(Input Opens)
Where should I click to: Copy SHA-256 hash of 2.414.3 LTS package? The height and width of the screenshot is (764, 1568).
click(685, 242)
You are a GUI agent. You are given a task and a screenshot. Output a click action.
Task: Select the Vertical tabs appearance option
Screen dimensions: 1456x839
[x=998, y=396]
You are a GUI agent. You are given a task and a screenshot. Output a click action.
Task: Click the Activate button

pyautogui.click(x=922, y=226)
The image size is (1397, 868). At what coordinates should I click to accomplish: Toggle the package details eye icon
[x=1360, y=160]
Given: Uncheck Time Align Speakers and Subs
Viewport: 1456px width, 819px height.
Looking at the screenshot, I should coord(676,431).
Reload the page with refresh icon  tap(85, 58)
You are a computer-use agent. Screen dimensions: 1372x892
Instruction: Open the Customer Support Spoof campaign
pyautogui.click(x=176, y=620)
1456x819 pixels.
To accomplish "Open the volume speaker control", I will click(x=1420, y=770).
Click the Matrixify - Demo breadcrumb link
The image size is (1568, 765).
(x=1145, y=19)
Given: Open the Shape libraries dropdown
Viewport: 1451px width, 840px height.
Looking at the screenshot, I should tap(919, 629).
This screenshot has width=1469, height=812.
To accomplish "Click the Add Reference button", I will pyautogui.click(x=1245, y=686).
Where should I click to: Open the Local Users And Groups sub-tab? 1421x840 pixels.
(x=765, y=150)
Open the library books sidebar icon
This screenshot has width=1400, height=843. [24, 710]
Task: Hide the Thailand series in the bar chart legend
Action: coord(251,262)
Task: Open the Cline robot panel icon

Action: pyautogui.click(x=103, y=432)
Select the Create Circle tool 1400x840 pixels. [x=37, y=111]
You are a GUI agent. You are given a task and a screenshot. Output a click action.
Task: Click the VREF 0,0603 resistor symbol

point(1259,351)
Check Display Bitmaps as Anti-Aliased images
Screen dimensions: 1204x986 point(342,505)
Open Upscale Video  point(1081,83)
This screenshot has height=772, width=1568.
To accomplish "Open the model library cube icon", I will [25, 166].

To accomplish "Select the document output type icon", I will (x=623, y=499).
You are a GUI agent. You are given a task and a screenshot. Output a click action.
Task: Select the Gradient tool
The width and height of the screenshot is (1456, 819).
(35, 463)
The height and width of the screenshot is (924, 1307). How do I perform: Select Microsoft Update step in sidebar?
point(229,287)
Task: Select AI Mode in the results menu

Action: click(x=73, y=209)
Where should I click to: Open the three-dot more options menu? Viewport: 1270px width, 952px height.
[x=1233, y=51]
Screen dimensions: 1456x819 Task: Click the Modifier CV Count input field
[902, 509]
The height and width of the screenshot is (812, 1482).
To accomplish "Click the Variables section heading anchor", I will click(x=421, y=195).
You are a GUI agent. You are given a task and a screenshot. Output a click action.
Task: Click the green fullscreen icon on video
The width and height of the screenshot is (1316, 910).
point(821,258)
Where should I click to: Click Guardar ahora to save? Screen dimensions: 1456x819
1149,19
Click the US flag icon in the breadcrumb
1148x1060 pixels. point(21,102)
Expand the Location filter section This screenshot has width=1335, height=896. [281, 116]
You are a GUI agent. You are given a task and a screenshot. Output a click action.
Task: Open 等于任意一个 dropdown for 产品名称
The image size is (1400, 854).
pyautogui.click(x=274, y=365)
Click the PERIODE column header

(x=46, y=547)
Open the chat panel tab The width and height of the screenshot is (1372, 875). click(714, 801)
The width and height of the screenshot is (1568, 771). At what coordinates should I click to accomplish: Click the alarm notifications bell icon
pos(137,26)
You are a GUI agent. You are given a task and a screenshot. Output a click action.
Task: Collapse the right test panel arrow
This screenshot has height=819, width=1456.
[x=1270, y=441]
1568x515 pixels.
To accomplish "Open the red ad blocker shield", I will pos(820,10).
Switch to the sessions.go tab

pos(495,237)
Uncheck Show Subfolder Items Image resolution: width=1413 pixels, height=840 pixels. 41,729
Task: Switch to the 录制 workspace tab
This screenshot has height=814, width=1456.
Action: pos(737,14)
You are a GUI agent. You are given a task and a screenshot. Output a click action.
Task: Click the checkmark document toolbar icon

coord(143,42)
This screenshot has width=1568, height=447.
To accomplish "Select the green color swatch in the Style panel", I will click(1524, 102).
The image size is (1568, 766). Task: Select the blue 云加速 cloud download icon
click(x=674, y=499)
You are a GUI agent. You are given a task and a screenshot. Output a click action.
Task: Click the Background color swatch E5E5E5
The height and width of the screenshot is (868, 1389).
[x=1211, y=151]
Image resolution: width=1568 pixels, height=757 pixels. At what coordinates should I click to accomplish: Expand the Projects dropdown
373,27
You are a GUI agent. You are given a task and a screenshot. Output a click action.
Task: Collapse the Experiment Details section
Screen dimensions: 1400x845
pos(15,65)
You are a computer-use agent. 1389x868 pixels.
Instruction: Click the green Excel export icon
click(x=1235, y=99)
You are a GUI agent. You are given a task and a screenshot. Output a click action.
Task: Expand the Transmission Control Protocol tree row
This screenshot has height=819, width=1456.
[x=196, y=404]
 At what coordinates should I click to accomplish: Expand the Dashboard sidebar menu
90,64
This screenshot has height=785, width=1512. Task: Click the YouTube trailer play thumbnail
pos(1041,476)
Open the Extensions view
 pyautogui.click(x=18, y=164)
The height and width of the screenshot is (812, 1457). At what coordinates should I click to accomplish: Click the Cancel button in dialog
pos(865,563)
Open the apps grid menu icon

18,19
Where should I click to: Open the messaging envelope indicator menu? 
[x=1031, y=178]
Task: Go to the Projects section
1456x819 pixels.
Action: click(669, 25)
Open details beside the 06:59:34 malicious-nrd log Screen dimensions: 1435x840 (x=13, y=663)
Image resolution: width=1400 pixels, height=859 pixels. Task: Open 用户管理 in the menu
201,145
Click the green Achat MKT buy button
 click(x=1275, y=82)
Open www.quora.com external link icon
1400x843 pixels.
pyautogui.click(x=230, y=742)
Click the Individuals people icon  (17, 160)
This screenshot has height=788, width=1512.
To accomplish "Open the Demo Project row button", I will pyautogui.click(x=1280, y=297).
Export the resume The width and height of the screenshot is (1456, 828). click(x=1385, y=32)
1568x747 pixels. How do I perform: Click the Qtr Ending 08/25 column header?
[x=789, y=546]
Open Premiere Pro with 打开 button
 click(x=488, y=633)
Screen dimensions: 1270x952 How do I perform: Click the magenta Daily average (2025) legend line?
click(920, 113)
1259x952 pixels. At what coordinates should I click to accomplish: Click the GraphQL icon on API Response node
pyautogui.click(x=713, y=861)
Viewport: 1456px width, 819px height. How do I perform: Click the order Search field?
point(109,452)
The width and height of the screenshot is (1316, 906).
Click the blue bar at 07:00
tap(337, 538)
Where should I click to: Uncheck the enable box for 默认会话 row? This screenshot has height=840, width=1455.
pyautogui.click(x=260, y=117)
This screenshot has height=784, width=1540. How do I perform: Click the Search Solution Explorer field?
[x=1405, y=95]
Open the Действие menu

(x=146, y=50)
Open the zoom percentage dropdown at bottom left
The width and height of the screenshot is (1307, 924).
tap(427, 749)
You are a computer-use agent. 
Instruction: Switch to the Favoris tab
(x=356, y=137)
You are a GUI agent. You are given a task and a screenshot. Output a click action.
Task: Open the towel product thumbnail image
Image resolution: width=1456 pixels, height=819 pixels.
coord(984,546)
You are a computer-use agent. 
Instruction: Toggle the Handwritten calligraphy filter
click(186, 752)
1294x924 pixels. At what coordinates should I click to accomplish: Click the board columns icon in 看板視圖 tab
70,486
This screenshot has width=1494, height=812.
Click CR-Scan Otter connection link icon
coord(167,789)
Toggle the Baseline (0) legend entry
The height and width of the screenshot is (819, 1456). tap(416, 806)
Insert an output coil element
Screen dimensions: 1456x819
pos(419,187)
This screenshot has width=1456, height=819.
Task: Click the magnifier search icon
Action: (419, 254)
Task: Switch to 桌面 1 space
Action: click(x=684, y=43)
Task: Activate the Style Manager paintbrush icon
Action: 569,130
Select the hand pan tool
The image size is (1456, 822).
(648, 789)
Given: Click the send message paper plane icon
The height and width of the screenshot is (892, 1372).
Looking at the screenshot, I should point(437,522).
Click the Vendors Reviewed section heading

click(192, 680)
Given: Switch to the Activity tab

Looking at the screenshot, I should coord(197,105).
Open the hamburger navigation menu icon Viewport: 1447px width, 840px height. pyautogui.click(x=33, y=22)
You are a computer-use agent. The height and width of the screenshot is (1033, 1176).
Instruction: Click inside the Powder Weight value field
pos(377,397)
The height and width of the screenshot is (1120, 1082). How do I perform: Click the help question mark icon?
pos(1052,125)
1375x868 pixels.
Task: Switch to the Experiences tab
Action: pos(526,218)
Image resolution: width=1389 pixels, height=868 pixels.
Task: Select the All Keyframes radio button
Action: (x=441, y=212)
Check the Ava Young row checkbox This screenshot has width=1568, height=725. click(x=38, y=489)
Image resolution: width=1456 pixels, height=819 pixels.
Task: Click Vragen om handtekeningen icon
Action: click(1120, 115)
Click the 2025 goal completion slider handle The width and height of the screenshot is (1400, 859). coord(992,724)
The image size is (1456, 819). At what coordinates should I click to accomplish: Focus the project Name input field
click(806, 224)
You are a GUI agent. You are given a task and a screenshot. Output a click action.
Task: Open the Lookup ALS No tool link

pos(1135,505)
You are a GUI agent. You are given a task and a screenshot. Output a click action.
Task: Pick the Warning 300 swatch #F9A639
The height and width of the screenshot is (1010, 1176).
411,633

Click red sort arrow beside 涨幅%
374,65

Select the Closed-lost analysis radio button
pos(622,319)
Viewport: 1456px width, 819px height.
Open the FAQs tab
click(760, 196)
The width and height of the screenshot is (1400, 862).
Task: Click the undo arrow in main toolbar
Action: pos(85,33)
(Input Closes)
Task goal.
Retype exactly, and only, the lines above from the one where "Reload the page" occurs up to and including the one where "Click the Matrixify - Demo breadcrumb link" occurs.

Answer section.
Reload the page with refresh icon  tap(85, 58)
You are a computer-use agent. Screen dimensions: 1372x892
Instruction: Open the Customer Support Spoof campaign
pyautogui.click(x=176, y=620)
1456x819 pixels.
To accomplish "Open the volume speaker control", I will click(x=1420, y=770).
Click the Matrixify - Demo breadcrumb link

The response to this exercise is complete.